- Given exercise 1:
In the commit message, interrupts stay disabled until which call?
- Given exercise 2:
Please list each step of the typical platform AP startup procedure that the commit message gives.

- Reading passage:
--- start ---
Re: git: 589aed00e36c - main - sched: separate out schedinit_ap()

From: Kyle Evans <kevans_at_freebsd.org>
Date: Wed, 17 Nov 2021 22:44:29 UTC
On Wed, Nov 3, 2021 at 3:55 PM Kyle Evans <kevans@freebsd.org> wrote:
>
> The branch main has been updated by kevans:
>
> URL: https://cgit.FreeBSD.org/src/commit/?id=589aed00e36c22733d3fd9c9016deccf074830b1
>
> commit 589aed00e36c22733d3fd9c9016deccf074830b1
> Author:     Kyle Evans <kevans@FreeBSD.org>
> AuthorDate: 2021-11-02 18:06:47 +0000
> Commit:     Kyle Evans <kevans@FreeBSD.org>
> CommitDate: 2021-11-03 20:54:59 +0000
>
>     sched: separate out schedinit_ap()
>
>     schedinit_ap() sets up an AP for a later call to sched_throw(NULL).
>
>     Currently, ULE sets up some pcpu bits and fixes the idlethread lock with
>     a call to sched_throw(NULL); this results in a window where curthread is
>     setup in platforms' init_secondary(), but it has the wrong td_lock.
>     Typical platform AP startup procedure looks something like:
>
>     - Setup curthread
>     - ... other stuff, including cpu_initclocks_ap()
>     - Signal smp_started
>     - sched_throw(NULL) to enter the scheduler
>
>     cpu_initclocks_ap() may have callouts to process (e.g., nvme) and
>     attempt to sched_add() for this AP, but this attempt fails because
>     of the noted violated assumption leading to locking heartburn in
>     sched_setpreempt().
>
>     Interrupts are still disabled until cpu_throw() so we're not really at
>     risk of being preempted -- just let the scheduler in on it a little
>     earlier as part of setting up curthread.
--- end ---
- Supplied entries:
--- start ---
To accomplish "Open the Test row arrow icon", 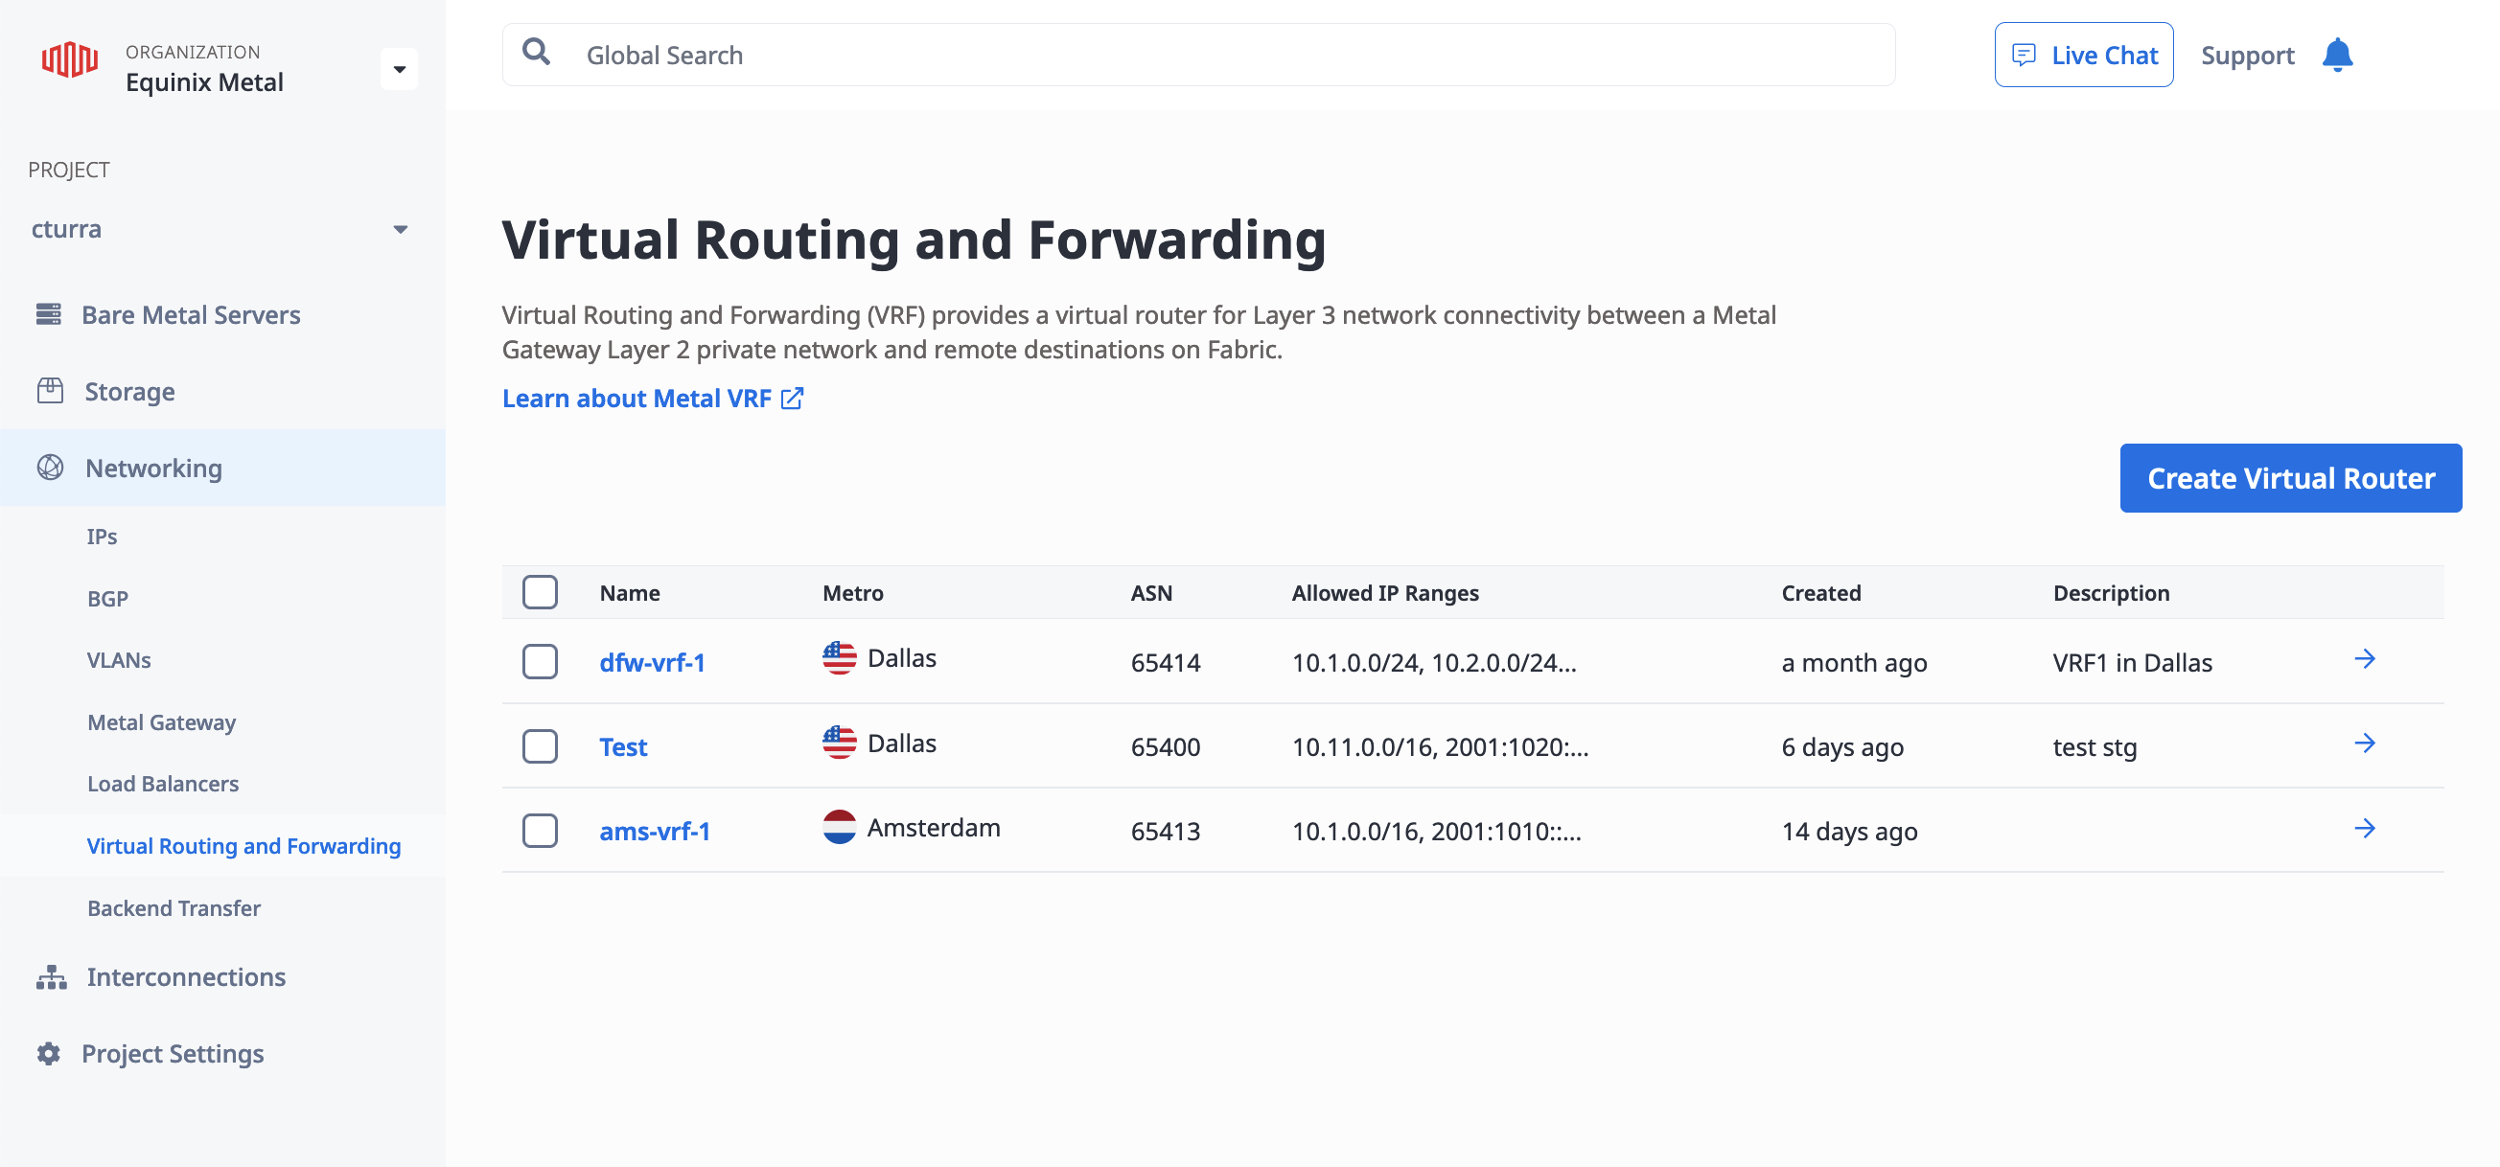I will coord(2364,744).
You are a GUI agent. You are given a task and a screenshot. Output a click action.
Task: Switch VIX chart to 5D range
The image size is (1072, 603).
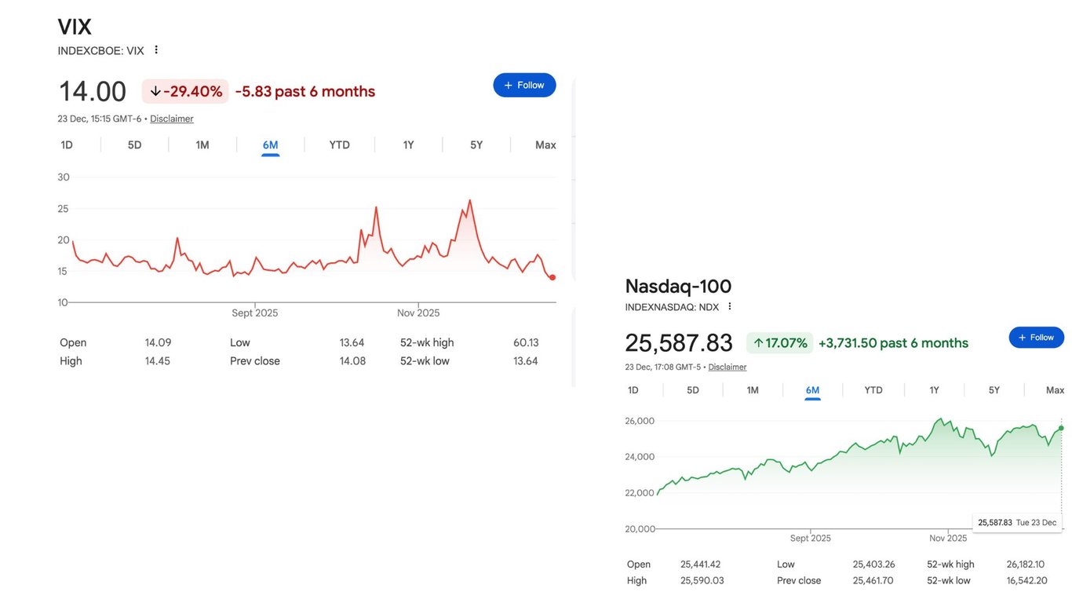(135, 145)
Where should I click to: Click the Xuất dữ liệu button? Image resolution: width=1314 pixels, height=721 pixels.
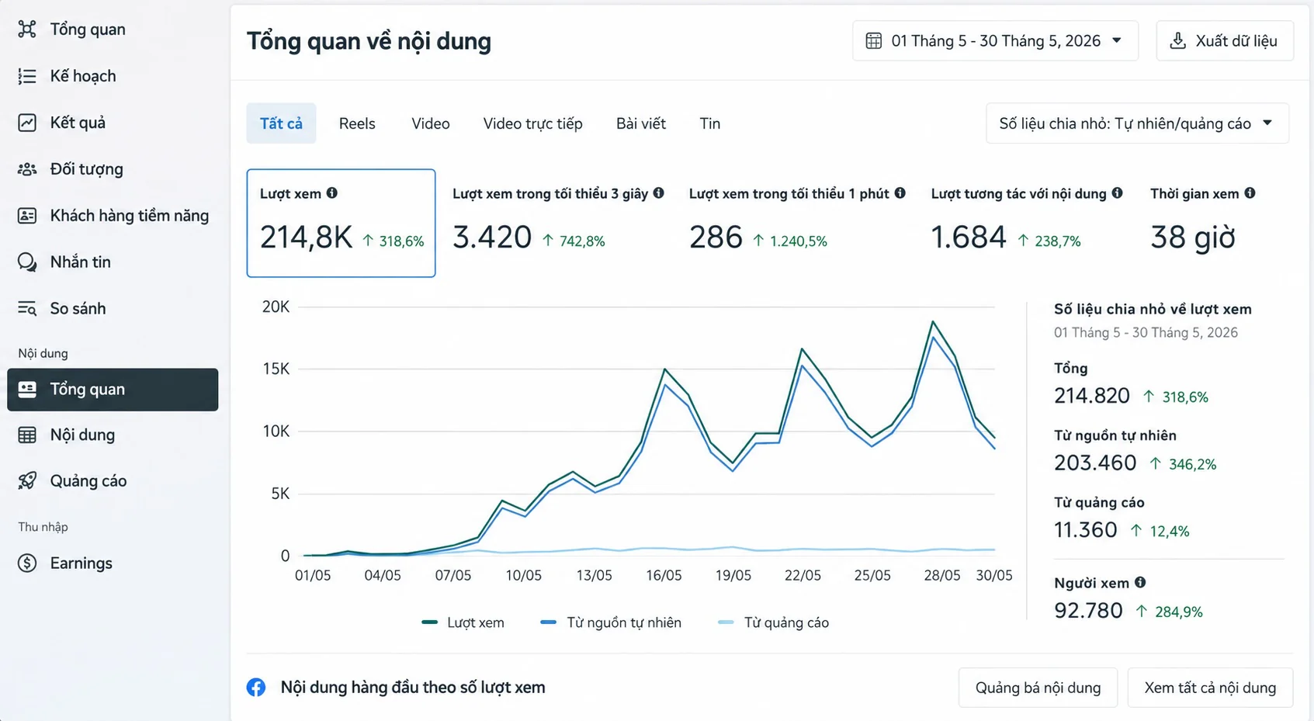1225,41
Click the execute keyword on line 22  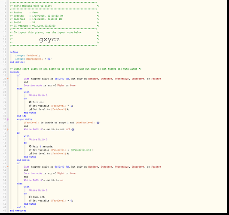15,72
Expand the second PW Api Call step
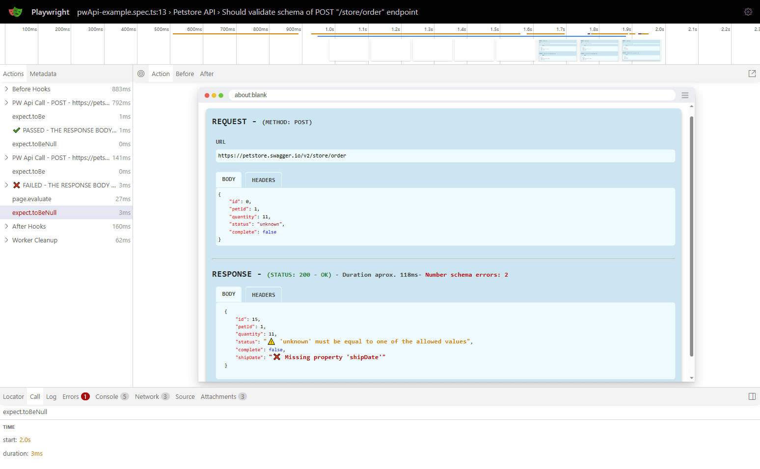 [6, 157]
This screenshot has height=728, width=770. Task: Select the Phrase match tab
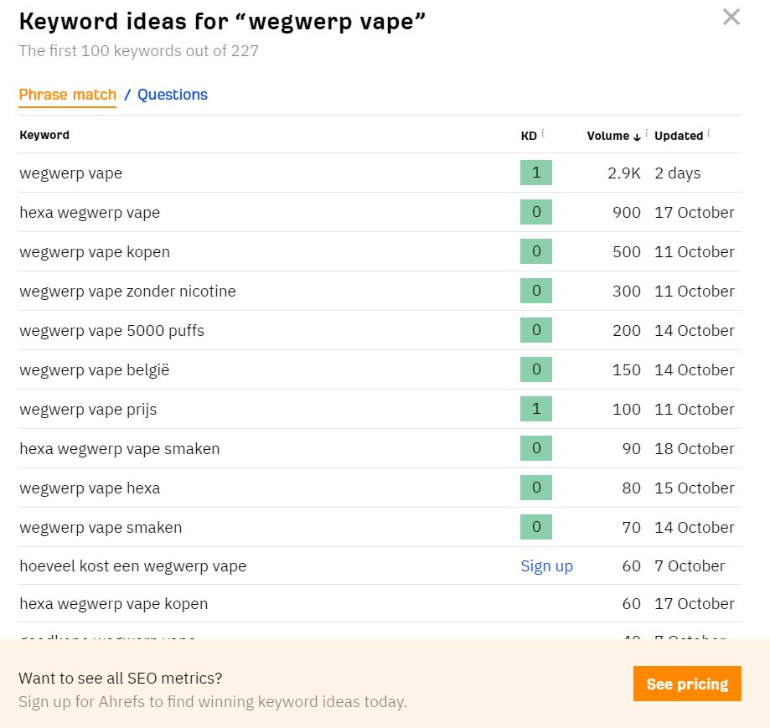tap(67, 95)
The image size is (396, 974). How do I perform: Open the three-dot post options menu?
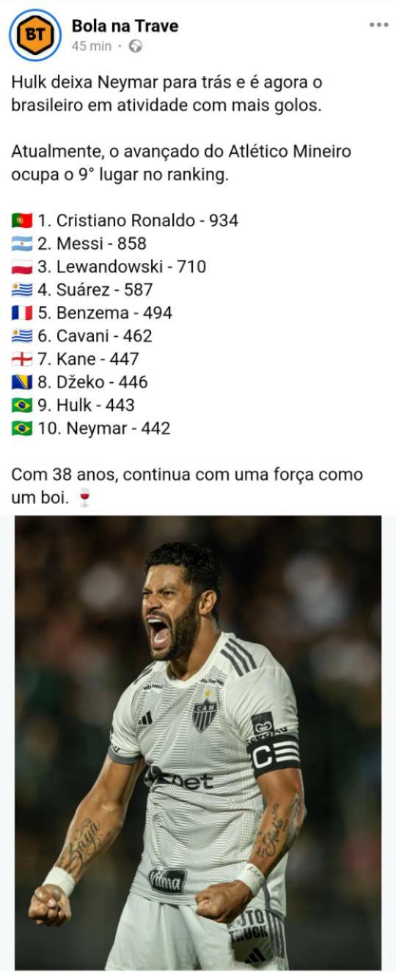point(378,25)
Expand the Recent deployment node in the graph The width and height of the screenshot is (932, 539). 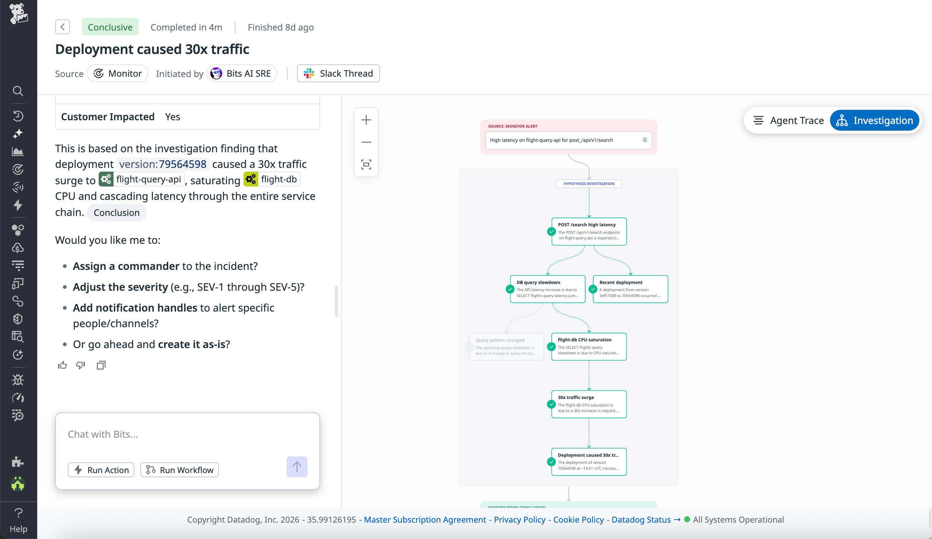click(x=630, y=289)

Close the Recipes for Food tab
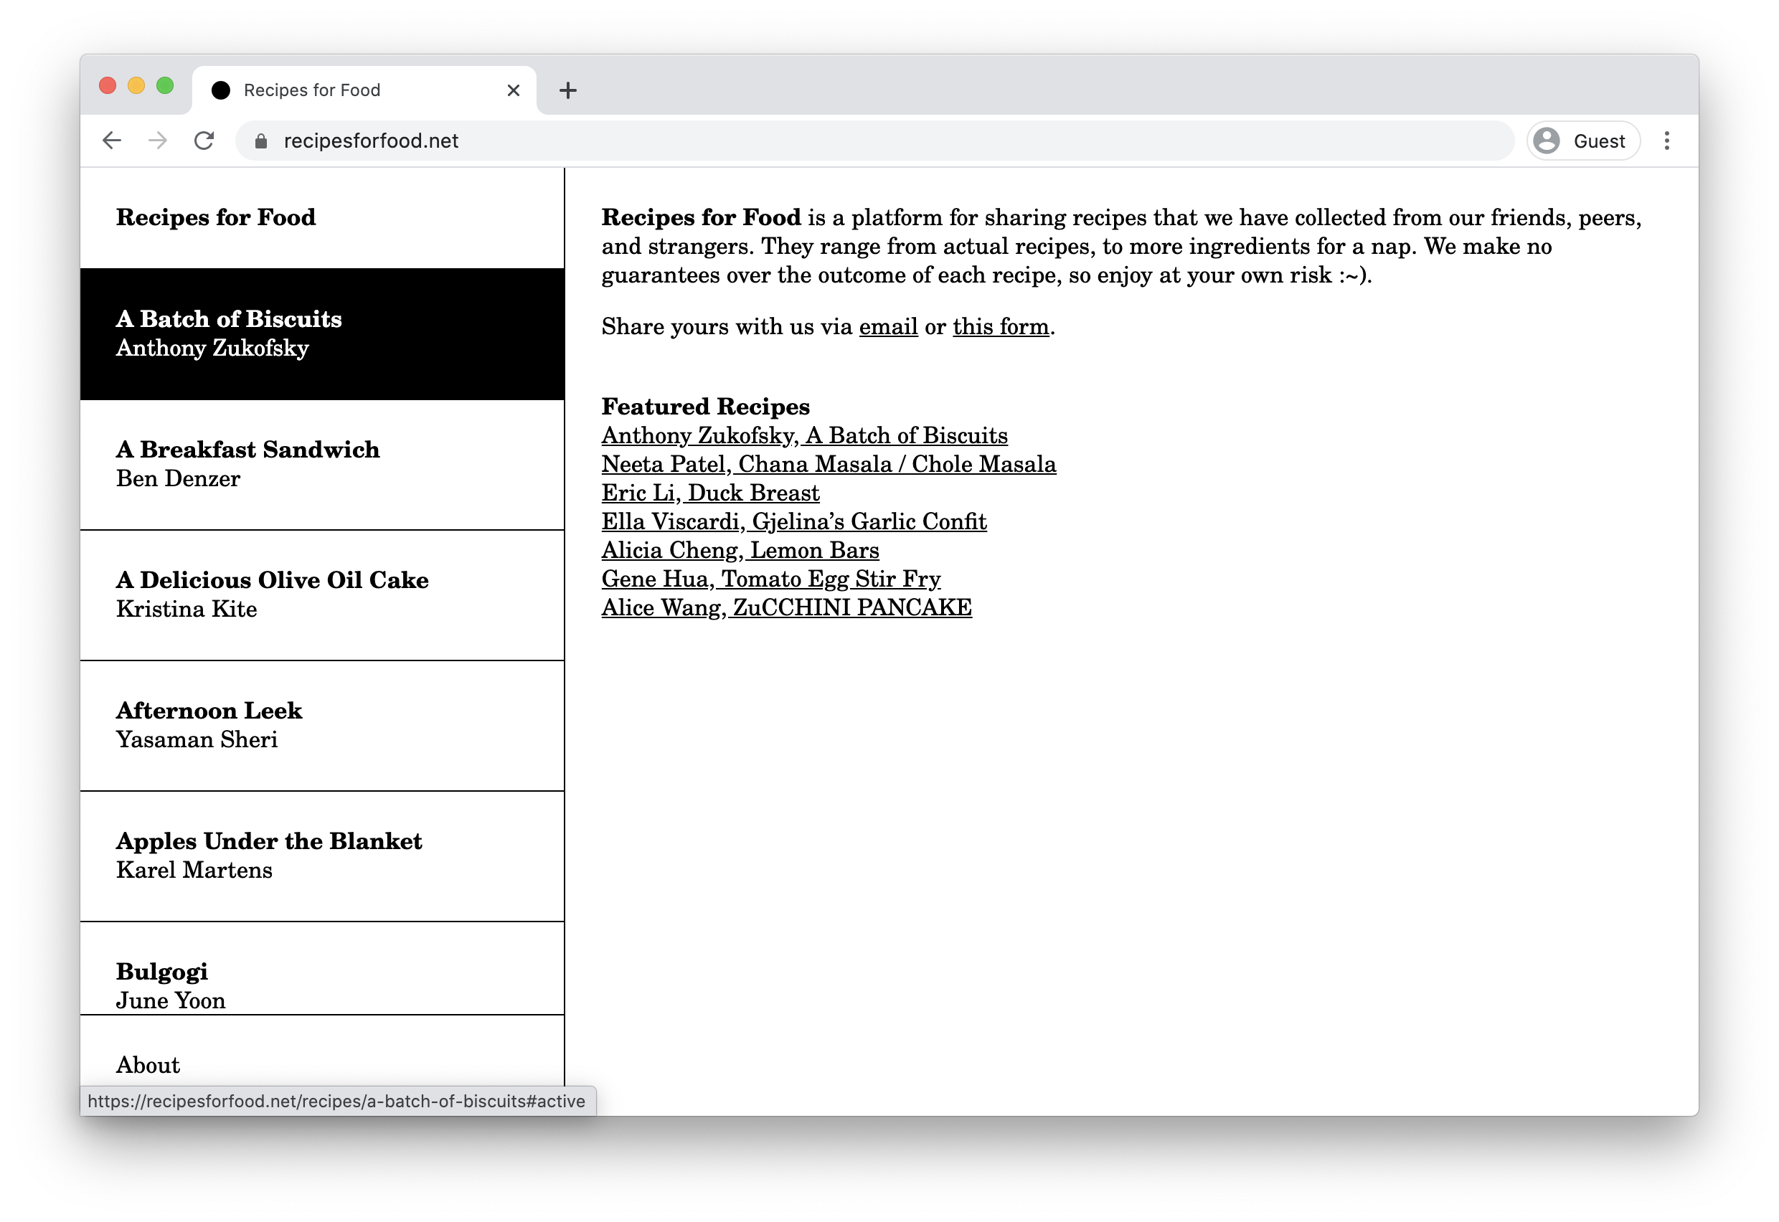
--- end ---
- Complete output 1:
Until cpu_throw().

- Complete output 2:
- Setup curthread
- Other stuff, including cpu_initclocks_ap()
- Signal smp_started
- sched_throw(NULL) to enter the scheduler